SET EXERCISE A - Lay out the rows below as a Markdown table with the columns "No." and "Line", numbering each row and leaving out blank lines. Include only the rows starting with the line that contains "Task: Open the dial pad keypad icon" and going on through the last of the rows.

PROVIDED TEXT -

Comedians and entertainers have taken an increasingly harsh tone in their political humor in recent months.

David Letterman and Jay Leno have been telling barbed jokes about the administration’s handling of the Abu Ghraib prison scandal and elastic justifications for the Iraq war. Stand-ups are cracking wise on a rise in poll numbers for John Kerry during the week when he stopped campaigning in order to honor the memory of Ronald Reagan.

Comedians, unlike many mainstream media outlets, can–and increasingly do–express what the average citizen is thinking, says Frederick Turner, assistant professor of communications at Stanford University.

“Sometimes, information is too hard to take in all at once, and that’s one thing that comedians do in a culture–they serve as early-warning systems,” says Turner, who specializes in media and American cultural history. “They’re the clowns who can tell the truth, the clowns who can say the emperor has no clothes.”

Leading the charge is Comedy Central’s “The Daily Show,” hosted by Jon Stewart. It has a “huge influence on what other comedians are doing, and political leaders, the establishment and the intellectual minority are paying attention,” says Robert Thompson, professor of popular culture at Syracuse University.

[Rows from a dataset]
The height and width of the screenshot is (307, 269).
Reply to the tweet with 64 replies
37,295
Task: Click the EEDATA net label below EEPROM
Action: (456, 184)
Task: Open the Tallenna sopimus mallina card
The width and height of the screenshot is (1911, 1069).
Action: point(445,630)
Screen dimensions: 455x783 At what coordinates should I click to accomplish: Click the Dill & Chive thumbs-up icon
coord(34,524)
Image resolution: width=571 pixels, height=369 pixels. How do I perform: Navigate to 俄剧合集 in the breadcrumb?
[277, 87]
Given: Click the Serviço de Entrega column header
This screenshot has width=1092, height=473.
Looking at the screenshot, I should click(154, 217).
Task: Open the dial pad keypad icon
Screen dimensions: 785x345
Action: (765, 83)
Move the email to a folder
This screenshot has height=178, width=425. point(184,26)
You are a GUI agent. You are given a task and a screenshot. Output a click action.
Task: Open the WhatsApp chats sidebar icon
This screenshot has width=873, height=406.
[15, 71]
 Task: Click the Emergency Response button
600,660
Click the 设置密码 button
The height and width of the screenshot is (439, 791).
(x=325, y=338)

SET EXERCISE B - Proceed with the piece on comedians' increasingly harsh political humor, picking up after its last sentence.

EXERCISE RESULT A -
| No. | Line |
|---|---|
| 1 | Task: Open the dial pad keypad icon |
| 2 | Screen dimensions: 785x345 |
| 3 | Action: (765, 83) |
| 4 | Move the email to a folder |
| 5 | This screenshot has height=178, width=425. point(184,26) |
| 6 | You are a GUI agent. You are given a task and a screenshot. Output a click action. |
| 7 | Task: Open the WhatsApp chats sidebar icon |
| 8 | This screenshot has width=873, height=406. |
| 9 | [15, 71] |
| 10 |  Task: Click the Emergency Response button |
| 11 | 600,660 |
| 12 | Click the 设置密码 button |
| 13 | The height and width of the screenshot is (439, 791). |
| 14 | (x=325, y=338) |

EXERCISE RESULT B -
“The Daily Show” has been broadcasting hard-hitting pieces that, though laced with humor, take leaders to task at the same time. On June 21, the program ran a June 2004 clip of Dick Cheney saying he had “absolutely not” linked 9/11 hijacker Mohammed Atta with Saddam Hussein’s government and then followed it with a December 2001 clip where Cheney says a meeting between Hussein and Atta was “pretty well confirmed.”

Gotcha!

Perhaps no mainstream entertainer reflects the postwar shift in tone more vividly than Letterman.

In September, in one of his most pointed jokes, the “Late Show” host said, “President Bush is asking Congress for $80 billion to rebuild Iraq. And when you make out that check, remember there are two L’s in Halliburton.”